§ Aufgaben:
(A) Führen Sie sämtliche Spieler auf, die im Bericht über die Partie Kiel gegen Burghausen mit vollem Namen genannt werden.
(B) Setzen Sie den Bericht über das Spiel Kiel gegen Burghausen im Anschluss an seinen letzten Satz fort.

+++ Seitentext +++

Als Kirsche auf der schmackhaften Matjestorte Gästebereich entpuppt sich noch ein Kartenverkaufscontainer, dessen Aussehen eine Mischung aus besetztem Haus und Tiertransporter assoziiert. Der junge Bursche mit makellosem Seitenscheitel in Kabine eins wartete jedenfalls sehnsüchtig auf Kundschaft. »Nee, wir machen heute nur einen Block auf. Deswegen sitz ich hier alleine.« Alles klar, weitermachen.
Bekommt die Architektur des überdachten Stehplatzbereiches wegen der eher semioptimalen Sicht ein dickes Minus, punktet wiederum die Akustik. Die niedrige Höhe ermöglicht eine ideale Spielwiese für Wechselgesänge und Trommelschläge. Besonders beeindruckend erweist sich die Kollektivität und Homogenität zwischen den drei Heimrängen, zum Beispiel bei dem ohrenbetäubenden »K!« (West-Kurve), dem folgenden »S!« (Süd-Tribüne) und dem abschließenden »V!« der Nord-Tribüne.
Kurz gesagt: Die knapp Sechstausend klingen wie die doppelte Zuschaueranzahl in manch anderen Stadien. Zudem sorgt für die »nötige Aggressivität« das Kieler Storchen-Maskottchen »Stolle«, das so böse und Angst einflößend dreinschaut wie die fiese Krähe »Kra« aus Alfred J. Kwak. Es sollte sich auszahlen: Bereits dreißig Sekunden nach Anpfiff ist Burghausens Abwehr-Pressing (maximal ab Mittellinie) so vernichtend offensichtlich wie 3:11 Tore aus den fünf Partien zuvor.
Kick off
Die Störche machen von Beginn an das Spiel und können über ihre rechte Spielhälfte durch einfaches Hinterlaufen immer wieder bis zur Grundlinie vordringen. Überfordert, aber auch alleine gelassen, muss sich dabei der erst 21-jährige Moritz Moser gefühlt haben, in dessen Rücken nicht selten gleich mehrere Störche den Weg durch die Gasse erblickten.
Vor allem fällt schon nach wenigen Situationen gegen den Ball die körperliche Überlegenheit der Hausherren auf. Kaum ein Eins-gegen-Eins oder Kopfballduell können die Burghausener für sich entscheiden. Besonders im Zentrum sind die Kieler die überlegene Mannschaft.
Bestnoten im Spielaufbau verdienen sich Marcel Gebers (Innenverteidigung), sowie die Doppel-Sechs, bestehend aus Marlon Kruse und Tim Danneberg. Mit dem zwischenzeitlichen 2:0 sind die Gäste noch gut bedient. Doch ein Sekundenschlaf der kompletten Kieler Abwehr reicht für den Anschlusstreffer.

+++ Quelldaten +++

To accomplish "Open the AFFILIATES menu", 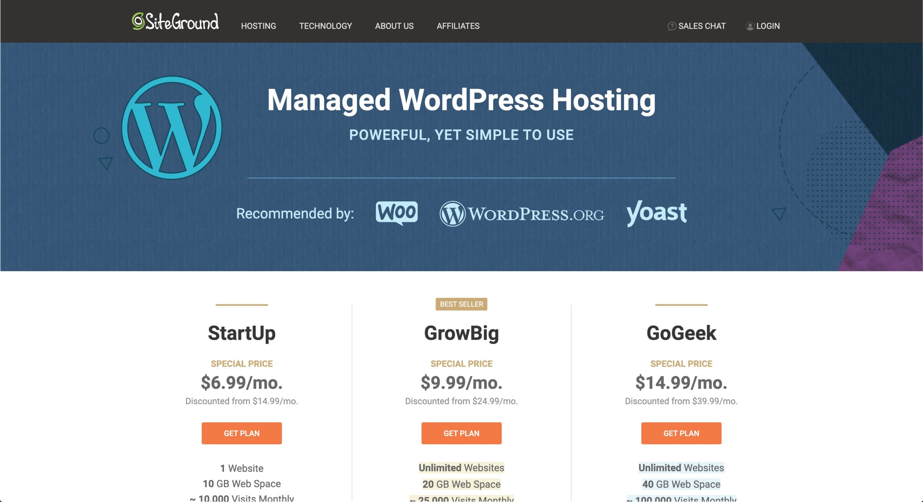I will point(458,26).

+++

§ Lösungen je Aufgabe:
(A) Moritz Moser, Marcel Gebers, Marlon Kruse, Tim Danneberg

(B)
In Hälfte zwei wird der Kick ausgeglichener, zweikampfintensiver und daher auch zerfahrener. Das liegt an einem höheren Gang der Gäste, die zwar immer noch auf begrenztem Niveau Fußball spielen, jedoch Herz und Leidenschaft sprechen lassen. Am Ende hätte es 3:1 oder auch 2:2 stehen können. Dass es aber beim schlussendlich verdienten 2:1 bleibt, verdanken die Kieler einer starken ersten Halbzeit und noch stärkerem Publikum.
Weitsicht bis Schied
Ja, die 3. Liga. Kaum eine Spielklasse bietet aufgrund ihrer niveauähnlichen Vereine derart viele Überraschungen. Daher entscheiden, wie auch letztes Jahr, nicht schlichtweg nur breite Kader, sondern die Qualität dieser Breiten. Adäquates Ersetzen von fehlenden oder ausgelaugten Spielern gehört nicht in das Repertoire vieler Mannschaften. Holstein Kiel kann das stemmen. Eine Mannschaft mit jungen und alten, technisch versierten, aber auch kämpferischen Typen, die auch nach hinten raus erfahrene Leute wie Marcel Schied einwechseln kann, darf durchaus an eine erfolgreiche Saison im ersten Drittel denken.
Für Wacker hingegen wird es schwierig. Nervosität und Angst des Ballführenden sind ab der ersten Minute deutlich zu sehen. Nur die Phrase des »Erfolgserlebnisses« wird nicht ausreichen. Auch hatte man, abgesehen von technischen und taktischen Mängeln, in einigen Mannschaftsbereichen den Eindruck nicht ausreichender Fitness. Ob dies Trainersache ist, bleibt ungeklärt. Fakt ist, dass durch den Absprung einiger Sponsoren die Lizenzierung alles andere als einfach war und im Personal eingespart werden musste. Daher gibt es für die Oberbayern nur ein Ziel: Klassenerhalt.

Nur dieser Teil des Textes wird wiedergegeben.